§ **TASKS TO PERFORM**
1/ Answer these questions from the DITA blog text:
(a) For how many years has the author authored in XML?
(b) Into which three kinds of topics was the inherited content broken up?
(c) In what decade did the author return to technical writing?
2/ Please quote the DITA blog text word for word, from "When I was a" up to and including "unsettled and frightened.".
3/ List every word the developers used in the DITA blog text to describe the docs.

§ **EXTRACT**
How much is DITA really costing companies, when you include the need for enhanced tools teams and information architects, CMSs, and more time spent by writers on non-writing activities?
DITA proponents make claims about the cost of non-DITA solutions, such as that writers spend 30-50% of their time formatting. How true are these claims?
Has the rise of DITA increased the influence of consultants on tech writing? How has the agenda of consultants (to attract business) changed our profession?

These issues are of immediate, practical interest to me. I lead a doc team that uses DITA. I have authored in XML for 12 years. I have been a judge in the international STC competition (that judges the highest scored winners of the local competitions) for over a decade, giving me a chance to see the trends in our profession.

To the DITA proponents, I want to say that there is more that unites us than divides us, and to let you know that my goal is always to eventually reach common ground. My other, much longer-running blog is largely about politics so I have experience with this approach. I hope some of you will stick around to duke it out so that we can reach some consensus.

My bottom line is: I think there are some things to be concerned about with the widespread adoption of DITA, and we can't fix them if we don't acknowledge them. Let's dive in and see where the discussion takes us.

Tuesday, July 31, 2012

Case study: DITA topic architecture

This post is part of a series of posts that question some of the claims made about the benefits of DITA adoption.

(Note: DITA uses the word "topic" to refer to a reusable module of content. Out in the rest of the world the word topic tends to refer to an HTML page or a section of a PDF. This may be seen as an infuriating oversight, but I suspect it's actually deliberate. For a while I tried replacing DITA "topic" with "reusable module of content" but I have given up and now just use the one word to mean multiple things.)

I started with DITA several years ago when I got a job in a large doc team that had been using DITA for a while. I inherited a few deliverables and was appalled at the way the content was broken up into concept, task and code sample topics. We optimized for HTML output and there were too many brief HTML pages that users had to click through. Even for a simple idea that could have been covered in one paragraph, these docs would have three topics. For example, a description of how to stop the server would have a concept, task and sample topic, each appearing on separate HTML pages.

My audience was developers. I did quite a lot of usability testing with them and found they were furious about the documentation. They hated having to click through multiple tiny pages. They hated the minimalism and choppiness. They described the docs as unfriendly, officious, insulting and unhelpful.

Conflict in the Pink Ghetto

When I was a child I had a recurring nightmare about pink and black. It always started with a visual of pink fluffy clouds, not dissimilar from cotton candy, and it gave me a feeling of intense well-being. Then a viscous black ooze would start to infiltrate, a little at first and then growing until the pink was obliterated, leaving me unsettled and frightened.

Nowadays I am far, far from childhood and I work in the field of technical writing. I was a tech writer early in my career and chose to return to it in the 90s, after deciding that I am best suited to cerebral, creative and mostly solitary work.

The problem was that, at least back then, technical writing was a classic pink ghetto occupation - female dominated, not highly regarded by other workers, and not easy to move up out of - and that this caused it to be a rather hostile environment.

§ **DATASET CONTENT**
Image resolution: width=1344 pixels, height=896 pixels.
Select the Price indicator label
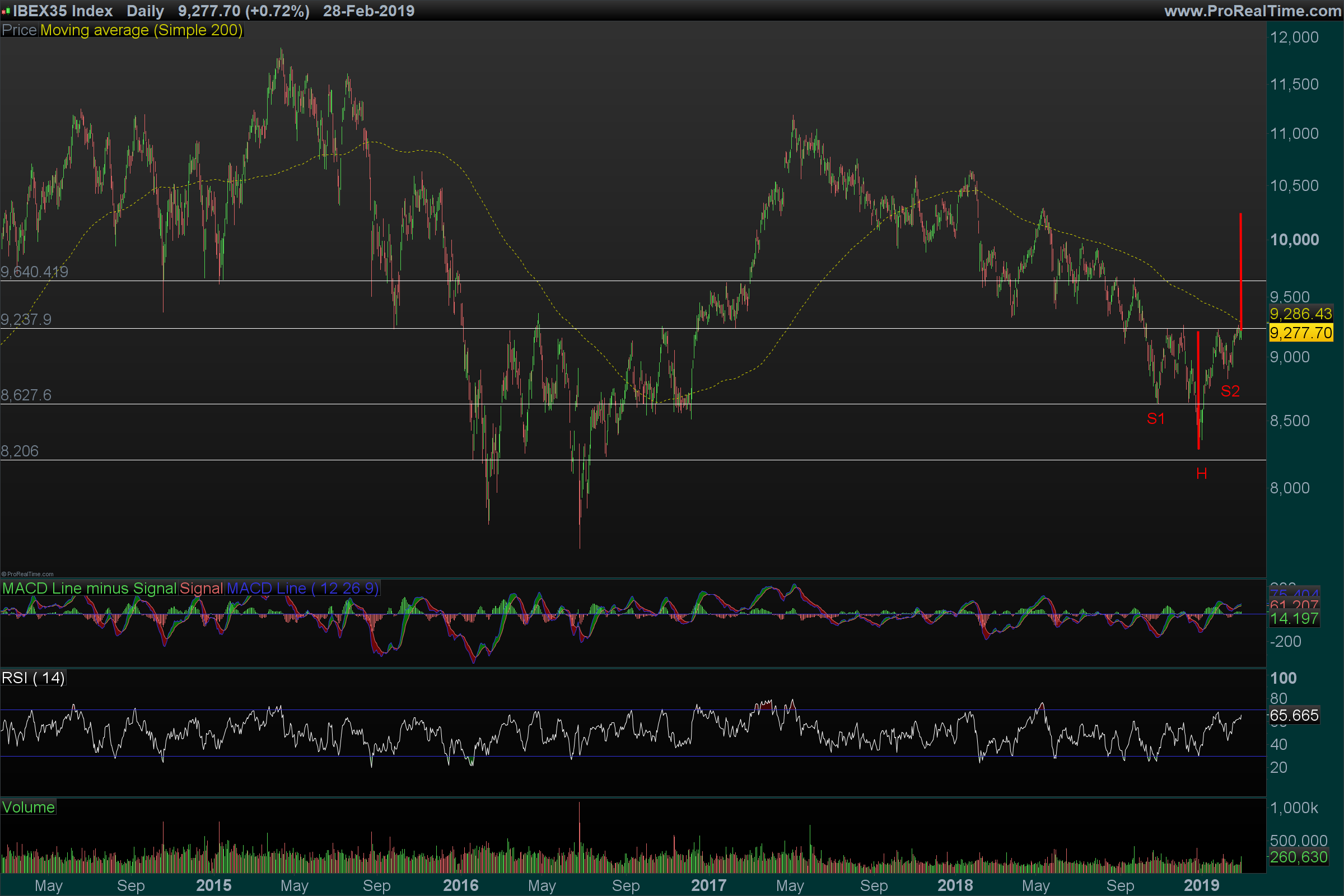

§ **FINAL ANSWERS**
1/
(a) 12 years
(b) Concept, task and code sample topics
(c) The 90s

2/
When I was a child I had a recurring nightmare about pink and black. It always started with a visual of pink fluffy clouds, not dissimilar from cotton candy, and it gave me a feeling of intense well-being. Then a viscous black ooze would start to infiltrate, a little at first and then growing until the pink was obliterated, leaving me unsettled and frightened.

3/ Unfriendly, officious, insulting, unhelpful